* **THE EXERCISE**:
In the records below, put everything from the line containing "466x392 pixels. Task: Click the green square" down to and including the line containing "click(x=375, y=213)" into a numbered list, leaving out blank lines.

* **INPUT RECORDS**:
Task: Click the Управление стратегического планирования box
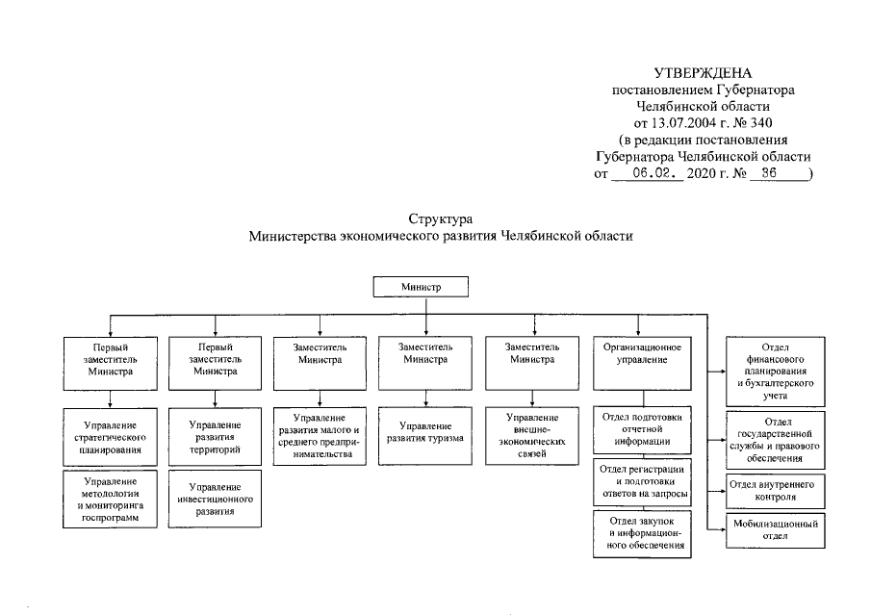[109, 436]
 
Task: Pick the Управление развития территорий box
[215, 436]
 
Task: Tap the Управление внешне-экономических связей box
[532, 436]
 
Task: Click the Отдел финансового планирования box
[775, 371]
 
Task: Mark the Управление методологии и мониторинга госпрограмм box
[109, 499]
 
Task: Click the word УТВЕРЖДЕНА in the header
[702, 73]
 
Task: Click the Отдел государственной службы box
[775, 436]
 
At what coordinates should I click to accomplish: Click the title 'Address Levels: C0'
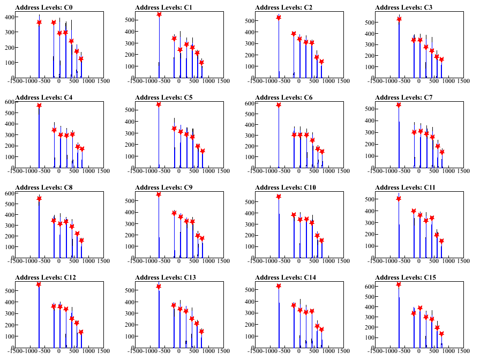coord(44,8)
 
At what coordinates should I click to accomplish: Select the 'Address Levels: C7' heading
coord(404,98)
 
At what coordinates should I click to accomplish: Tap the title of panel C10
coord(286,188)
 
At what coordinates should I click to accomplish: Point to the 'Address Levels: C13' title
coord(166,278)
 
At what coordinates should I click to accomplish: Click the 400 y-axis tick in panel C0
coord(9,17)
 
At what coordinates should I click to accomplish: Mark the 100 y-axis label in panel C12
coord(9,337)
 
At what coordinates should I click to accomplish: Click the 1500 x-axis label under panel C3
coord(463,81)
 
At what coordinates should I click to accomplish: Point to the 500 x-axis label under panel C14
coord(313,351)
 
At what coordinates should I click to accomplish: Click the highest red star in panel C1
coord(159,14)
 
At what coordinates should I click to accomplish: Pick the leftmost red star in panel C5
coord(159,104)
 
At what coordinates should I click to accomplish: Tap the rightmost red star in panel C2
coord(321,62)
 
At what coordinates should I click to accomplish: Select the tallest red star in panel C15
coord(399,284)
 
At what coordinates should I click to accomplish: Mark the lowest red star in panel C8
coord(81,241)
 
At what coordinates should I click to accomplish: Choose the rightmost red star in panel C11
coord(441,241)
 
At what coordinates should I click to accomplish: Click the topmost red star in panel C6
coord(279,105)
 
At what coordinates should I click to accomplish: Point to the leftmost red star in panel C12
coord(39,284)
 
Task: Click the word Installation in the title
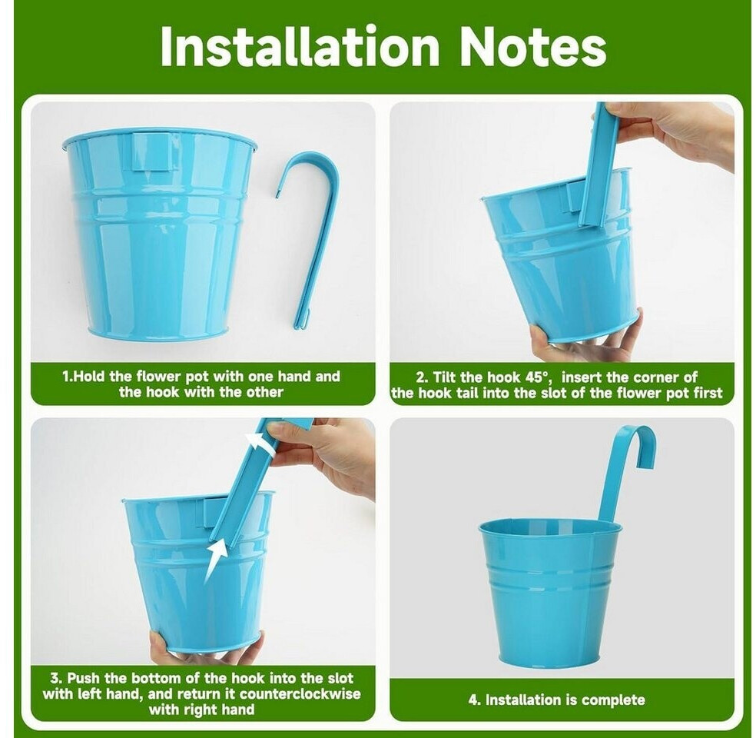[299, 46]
--
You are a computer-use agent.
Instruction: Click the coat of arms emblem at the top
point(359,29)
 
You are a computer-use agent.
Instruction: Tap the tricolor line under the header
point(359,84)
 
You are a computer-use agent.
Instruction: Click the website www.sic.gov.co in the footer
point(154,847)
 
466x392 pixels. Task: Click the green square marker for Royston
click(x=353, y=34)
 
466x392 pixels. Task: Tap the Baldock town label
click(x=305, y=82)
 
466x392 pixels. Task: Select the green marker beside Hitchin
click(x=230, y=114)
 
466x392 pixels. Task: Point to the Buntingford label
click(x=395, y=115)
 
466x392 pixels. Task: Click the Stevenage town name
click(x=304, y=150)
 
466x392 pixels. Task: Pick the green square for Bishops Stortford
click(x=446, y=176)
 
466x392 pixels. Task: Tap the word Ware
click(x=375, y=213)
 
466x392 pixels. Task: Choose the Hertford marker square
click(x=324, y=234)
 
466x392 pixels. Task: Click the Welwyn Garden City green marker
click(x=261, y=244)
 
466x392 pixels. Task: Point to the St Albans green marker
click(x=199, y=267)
...
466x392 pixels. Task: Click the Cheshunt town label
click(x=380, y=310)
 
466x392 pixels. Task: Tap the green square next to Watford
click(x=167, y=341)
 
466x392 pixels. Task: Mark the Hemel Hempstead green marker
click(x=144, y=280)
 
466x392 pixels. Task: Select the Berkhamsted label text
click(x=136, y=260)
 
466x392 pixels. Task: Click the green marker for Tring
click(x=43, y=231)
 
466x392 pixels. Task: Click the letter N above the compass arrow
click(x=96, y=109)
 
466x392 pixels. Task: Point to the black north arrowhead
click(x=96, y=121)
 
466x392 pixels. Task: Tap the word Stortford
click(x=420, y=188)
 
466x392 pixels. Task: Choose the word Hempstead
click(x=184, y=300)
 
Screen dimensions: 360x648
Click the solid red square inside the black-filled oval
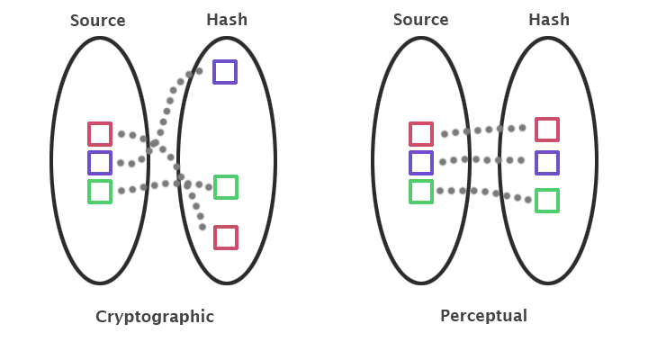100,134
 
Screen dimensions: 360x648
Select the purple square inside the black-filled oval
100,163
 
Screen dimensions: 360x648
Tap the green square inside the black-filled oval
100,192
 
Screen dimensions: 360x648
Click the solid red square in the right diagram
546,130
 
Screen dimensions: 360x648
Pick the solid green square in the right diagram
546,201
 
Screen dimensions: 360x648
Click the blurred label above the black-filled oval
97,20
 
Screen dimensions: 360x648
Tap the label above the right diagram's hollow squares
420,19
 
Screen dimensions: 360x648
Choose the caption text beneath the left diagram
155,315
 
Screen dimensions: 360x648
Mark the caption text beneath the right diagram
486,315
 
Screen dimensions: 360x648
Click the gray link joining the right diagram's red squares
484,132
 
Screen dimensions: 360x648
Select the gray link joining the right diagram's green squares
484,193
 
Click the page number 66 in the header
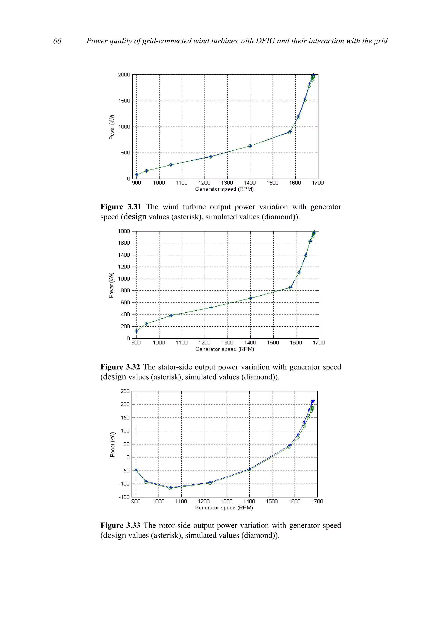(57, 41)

* **SOLUTION TO THIS EXERCISE**:
1. 466x392 pixels. Task: Click the green square marker for Royston
2. click(x=353, y=34)
3. 466x392 pixels. Task: Tap the Baldock town label
4. click(x=305, y=82)
5. 466x392 pixels. Task: Select the green marker beside Hitchin
6. click(x=230, y=114)
7. 466x392 pixels. Task: Point to the Buntingford label
8. click(x=395, y=115)
9. 466x392 pixels. Task: Click the Stevenage town name
10. click(x=304, y=150)
11. 466x392 pixels. Task: Pick the green square for Bishops Stortford
12. click(x=446, y=176)
13. 466x392 pixels. Task: Tap the word Ware
14. click(x=375, y=213)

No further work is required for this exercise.